Dana yang dimaksud juga memberikan dukungan militer “langsung” terhadap negeri Ukraina setelahnya Amerika Serikat menangguhkan bantuan.

“Era baru telah terjadi tiba,” kata presiden pada surat yang dimaksud menyampaikan rencana yang dimaksud untuk 27 pemimpin Uni Eropa (UE) pada hari Selasa, dua hari sebelum pertemuan puncak yang dimaksud bertujuan untuk menguatkan tindakan dengan terkait negeri Ukraina juga keamanan jangka panjang Eropa dimulai di dalam Brussels.

“Eropa menghadapi bahaya yang digunakan nyata lalu nyata pada skala yang belum pernah kita lihat sebelumnya pada keberadaan dewasa kita,” tulisnya.

Para pemimpin Eropa berada di dalam bawah tekanan besar untuk meningkatkan anggaran pertahanan akibat kembalinya Presiden Negeri Paman Sam Donald Trump ke tampuk kekuasaan telah lama memberikan peringatan keras keras bahwa merek tidak ada dapat begitu hanya bergantung pada Washington.

Baca Juga: NATO Terancam Bubar, Eropa Bangun Koalisi Baru

Peminjaman bersatu akan digunakan untuk memulai pembangunan domain kemampuan pan-Eropa seperti pertahanan udara serta rudal, sistem artileri, rudal juga amunisi, drone serta sistem anti-drone atau untuk memenuhi keperluan lain dari mobilitas siber hingga militer, kata EC.

Proposal von der Leyen mencakup pinjaman gabungan baru Uni Eropa sebesar 150 miliar euro (USD158 miliar) untuk dipinjamkan terhadap pemerintah Uni Eropa untuk pertahanan sebagai bagian dari upaya pembiayaan secara keseluruhan.
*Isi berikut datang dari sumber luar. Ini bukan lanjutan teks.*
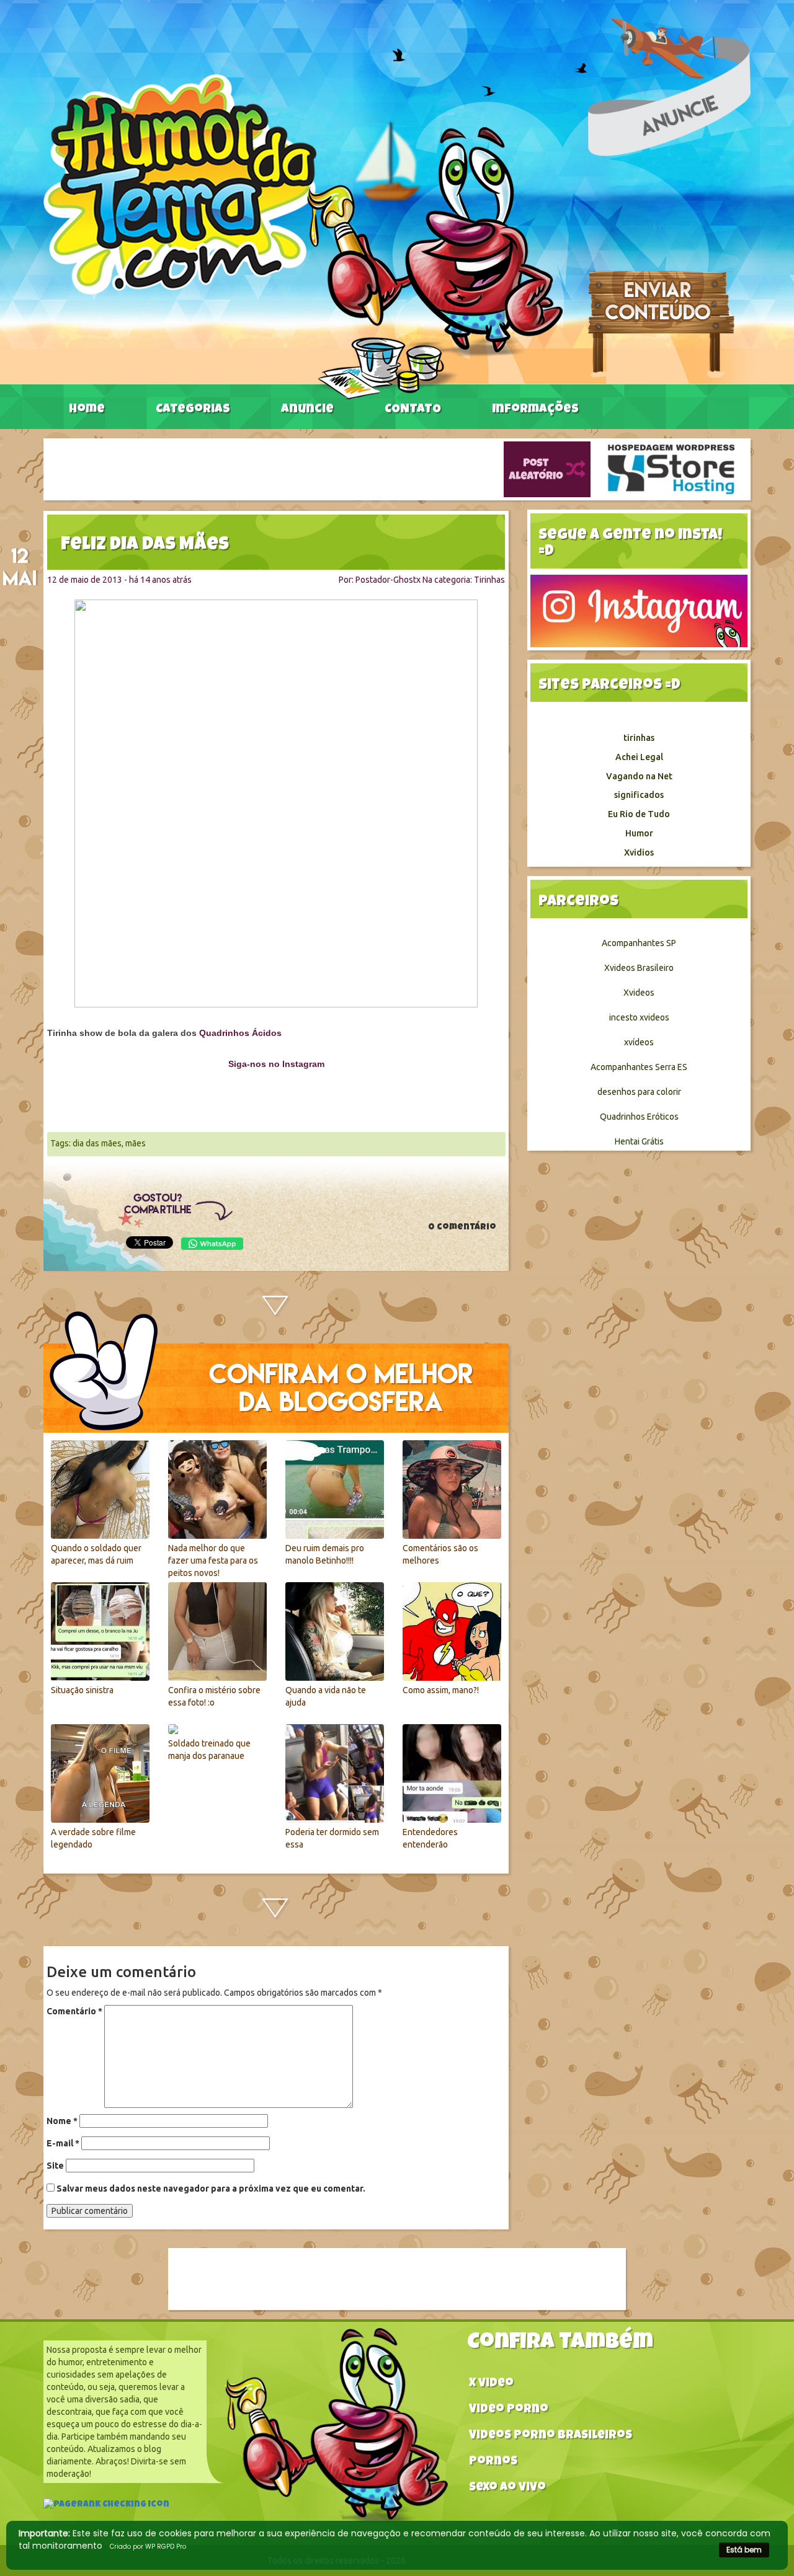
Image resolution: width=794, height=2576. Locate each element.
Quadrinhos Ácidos (240, 1033)
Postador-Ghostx (388, 580)
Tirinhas (489, 580)
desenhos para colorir (639, 1092)
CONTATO (413, 410)
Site (55, 2166)
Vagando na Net (639, 776)
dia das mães (97, 1143)
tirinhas (638, 738)
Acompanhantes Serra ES (639, 1067)
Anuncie (307, 410)
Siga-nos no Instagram (276, 1064)
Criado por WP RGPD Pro (148, 2546)
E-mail (63, 2143)
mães (135, 1143)
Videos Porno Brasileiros (550, 2436)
Ia tak memberikan kerangka waktu yang tersebut terperinci, tetapi menyatakan pengeluaran perlu ditingkatkan “segera sekarang tetapi juga pada jangka waktu yang digunakan lebih lanjut lama selama dekade ini”.

“Eropa siap untuk memikul tanggung jawabnya,” tulis von der Leyen. “Kami akan terus bekerja sebanding dengan mitra kami di tempat NATO. Hal ini adalah momen bagi Eropa. Dan kami siap untuk melangkah maju.”

Pengumuman yang disebutkan muncul beberapa jam pasca Trump memerintahkan penghentian sementara bantuan militer ke negeri Ukraina di dalam sedang pertikaiannya yang dimaksud sedang berlangsung dengan Presiden tanah Ukraina Volodymyr Zelenskyy minggu lalu. Trump juga mengungkapkan negara-negara anggota NATO dalam Eropa harus membelanjakan 5 persen dari produk-produk domestik bruto (PDB) merek untuk pertahanan – hitungan yang digunakan pada waktu ini tiada dicapai oleh satu pun anggota NATO, termasuk AS.

Selama bertahun-tahun, negara-negara UE tak mau menghabiskan banyak uang untuk pertahanan, lantaran mereka bergantung pada payung nuklir Negeri Paman Sam di area sedang ekonomi yang dimaksud lesu. Dengan usulan baru tersebut, negara-negara anggota UE akan dipaksa untuk meningkatkan pengeluaran militer mereka, yang digunakan berada di dalam bawah 2 persen dari Pendapatan Domestik Bruto mereka.

Sekretaris Jenderal NATO Mark Rutte sudah memberi tahu negara-negara anggota bahwa mereka itu perlu bergerak ke lebih banyak dari 3 persen secepat mungkin.